Opinión

El mito de pigmalión

En vano querer ser buenos / y querernos como hermanos. / Si tú no tuvieras senos… / Si yo no tuviera manos…”, lo escribió el poeta Luis Cané  allá por 1925. A mí, mucho más  prosaico, si una mujer me seduce prefiero ir con la verdad por delante: “Cada vez que te veo / carita santa / un palito que tengo se me levanta”. Si no sale huyendo es porque ha mordido la metáfora.  

La poesía, aunque se dice que es femenina, suele escribirse en masculino. En cambio la literatura, en lo tocante al amor, es siempre masculina: habla de posesión, de sufrimiento, de locura. El mito de Pigmalión ha inspirado muchas obras literarias más o menos fidedignas a la leyenda de Ovidio: Pigmalión esculpió una estatua de marfil que representaba su ideal femenino; enamorado de ella la vestía, la adornaba, la acostaba en su lecho. Rogó a la diosa Afrodita y la estatua cobró vida. Nada más tener alma la bella se quejó de la barba del escultor y le pidió que se la cortara. Ansioso por complacerla Pigmalión se hizo un rasguño en el mentón; las gotitas de sangre que manaron de la herida se transformaron en rosas rojas, desde entonces asociadas a los sacrificios del amor.

A partir de ahí ya empezaron a desbarrar los sabidillos: que si Pigmalión (que por cierto da nombre a muchos locales de copas) designa a un tipo de hombre que pretende modelar a su antojo a la mujer; que si es un viejo verde que busca imponerse sobre una cándida joven, inferior social y culturalmente; que si en la mayoría de los hombres posesivos reside un Pigmalión; que si patatín, que si patatán. Luego están los meapilas, que también quisieron poner su huella digestiva: que si Pigmalión, perdido en su orgullo demiurgo, termina siendo víctima de su creación; que si querer igualar a Dios lleva implícito el castigo, y otros detritus por el estilo.

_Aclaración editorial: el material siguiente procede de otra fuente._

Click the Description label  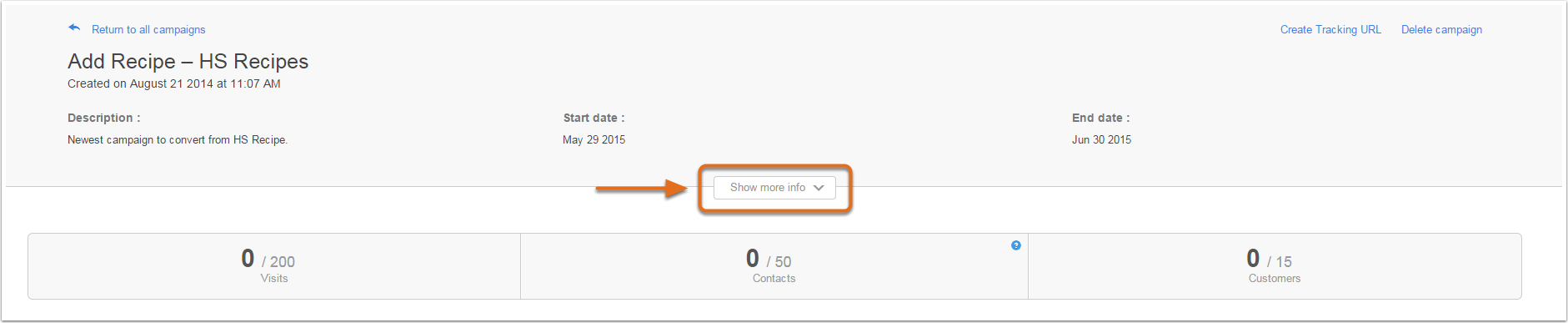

¡O tempora, o mores! Antes uno podía dar rienda suelta a la imaginación y escribir lo que le saliera del cipote sin la coacción estúpida de LGTBI de delicada piel de mariposa. Incluso los diálogos del cine eran magistrales: “¿Tienes una pistola en el bolsillo o es que te alegras de verme?” Y aquel otro: “Mae, mido 6 pies y 8 pulgadas (2 metros). Vale tío, olvídate de los 6 pies y hablemos de las 8 pulgadas (18 centímetros)”. ¡Qué tiempos, que costumbres! Echo más de menos a mujeres como Mae West que a mi propia libido. Aun así si apareciera alguna fémina de afilada lengua, en el revuelo de su seducción vaciaría mi carcaj de sutilezas: “Cada vez que te veo / se me endereza / un palito que tengo / yo con cabeza”.